● **Instructions for the task**:
Give back, exactly and with nothing else, the lines running from the one that contains "This screenshot has" to the end of the entries below; do not include pictures.
BEGIN Data under study
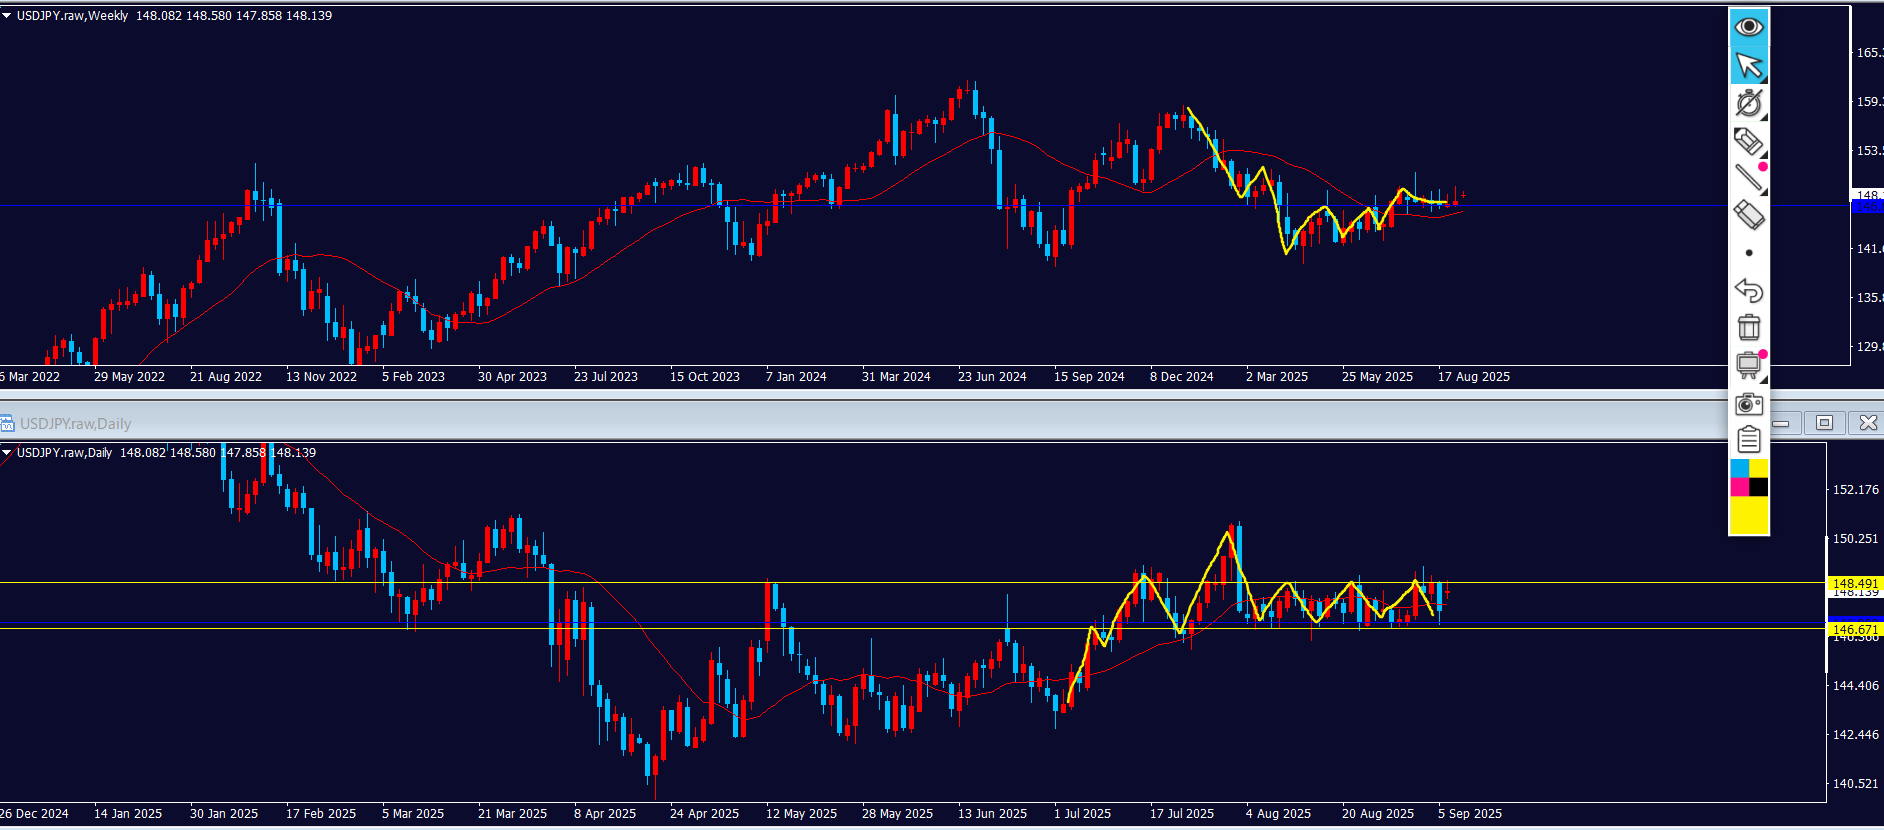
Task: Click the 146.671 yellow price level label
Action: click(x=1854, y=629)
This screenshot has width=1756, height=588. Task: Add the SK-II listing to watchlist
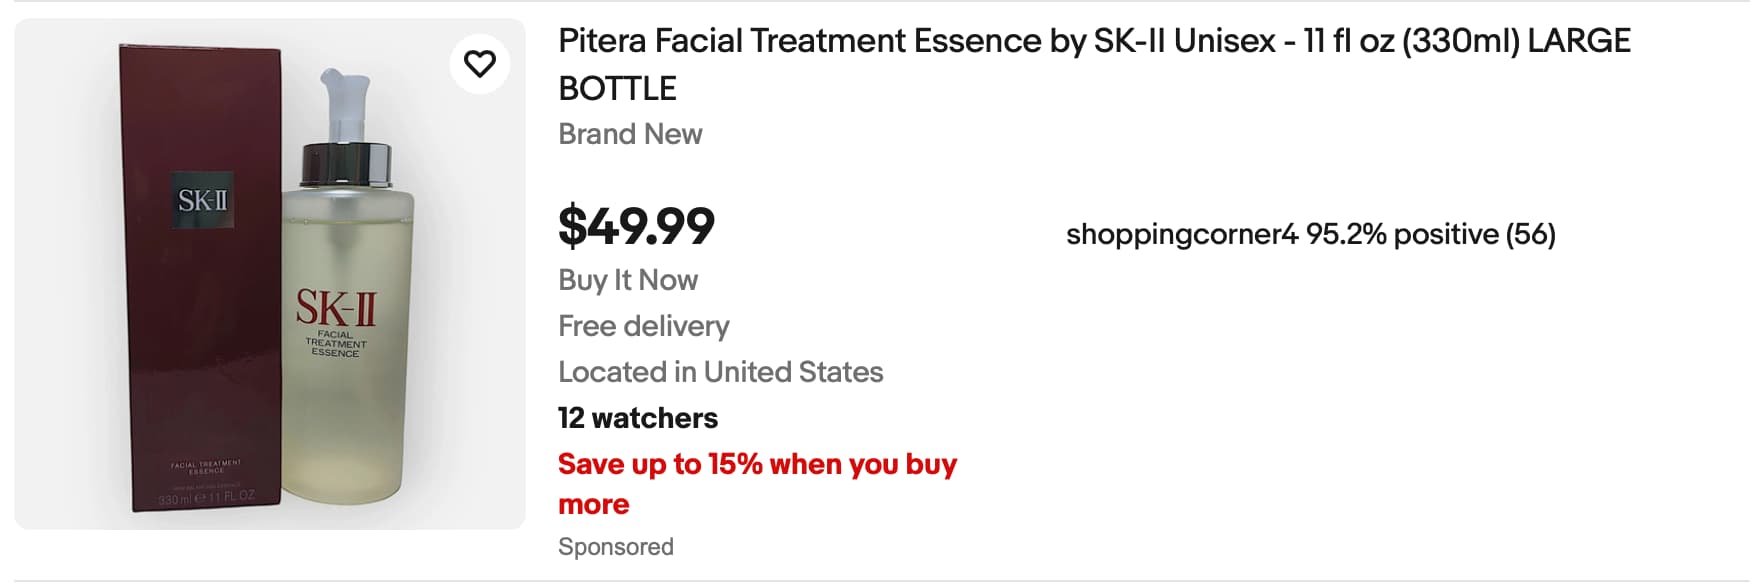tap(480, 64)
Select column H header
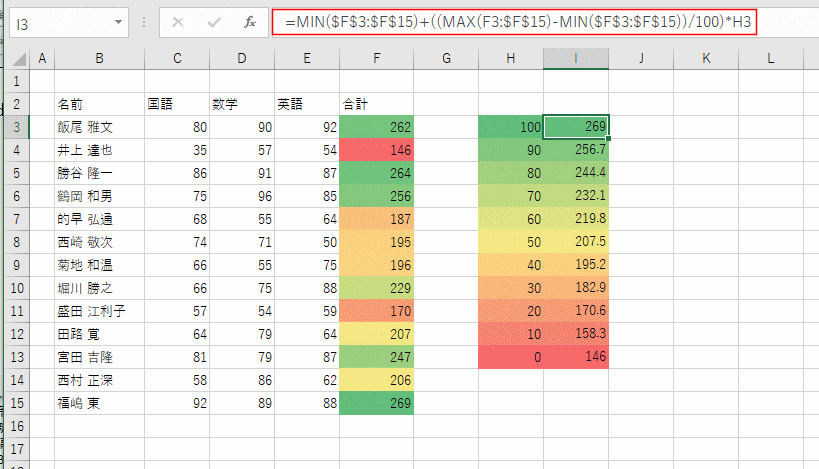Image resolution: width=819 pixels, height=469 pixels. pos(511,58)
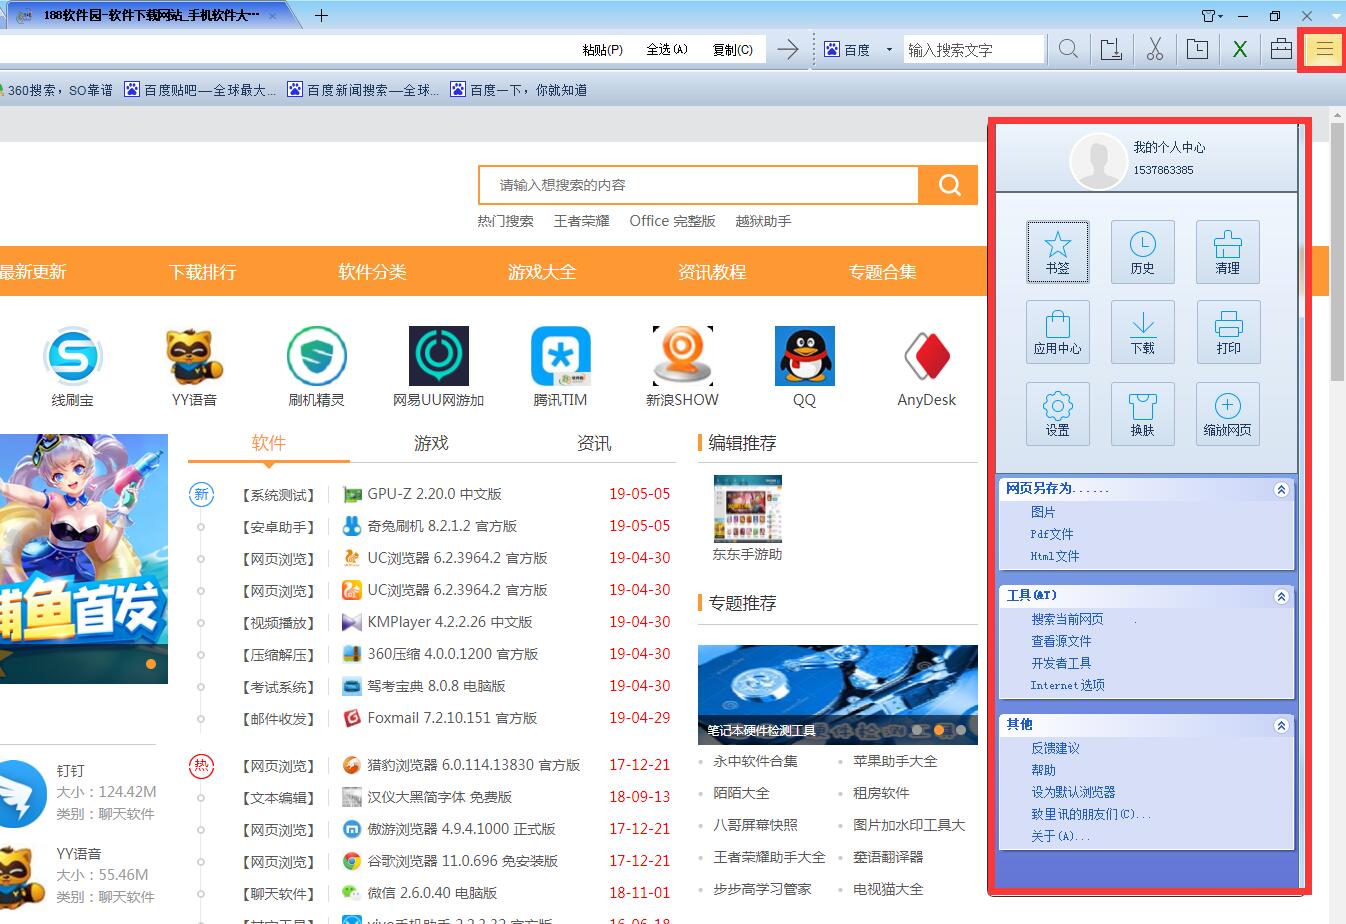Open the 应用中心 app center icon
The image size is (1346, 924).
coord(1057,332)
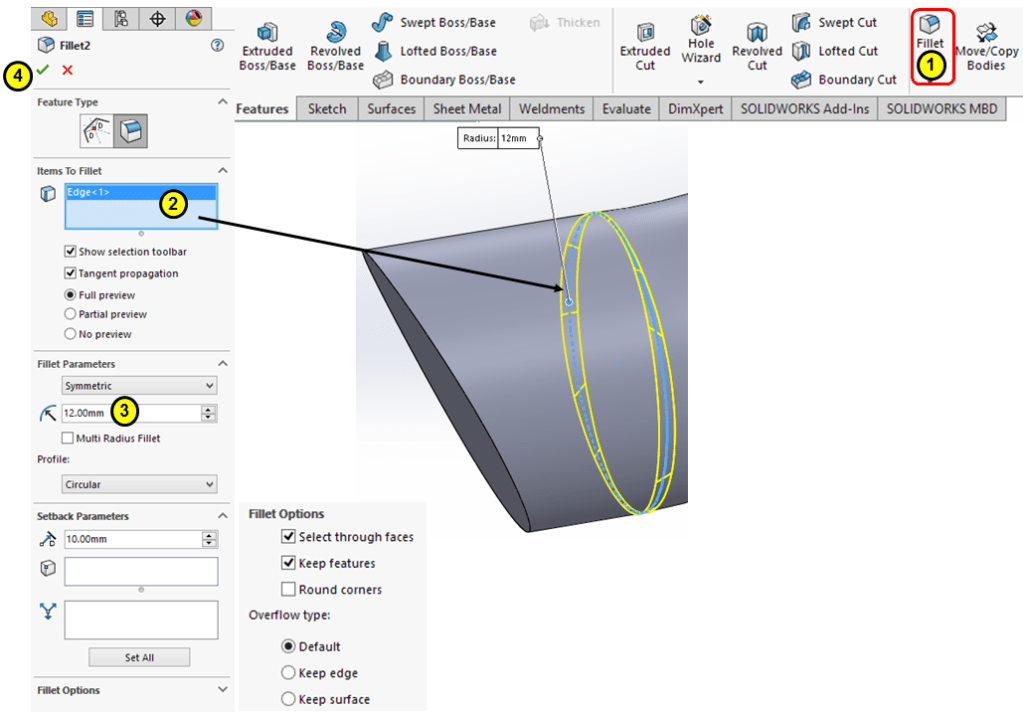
END Data under study
● **Task result**:
This screenshot has width=1756, height=588. Task: Add the SK-II listing to watchlist
tap(480, 64)
Select column H header
Image resolution: width=819 pixels, height=469 pixels. pos(511,58)
Open the 应用中心 app center icon
The image size is (1346, 924).
coord(1057,332)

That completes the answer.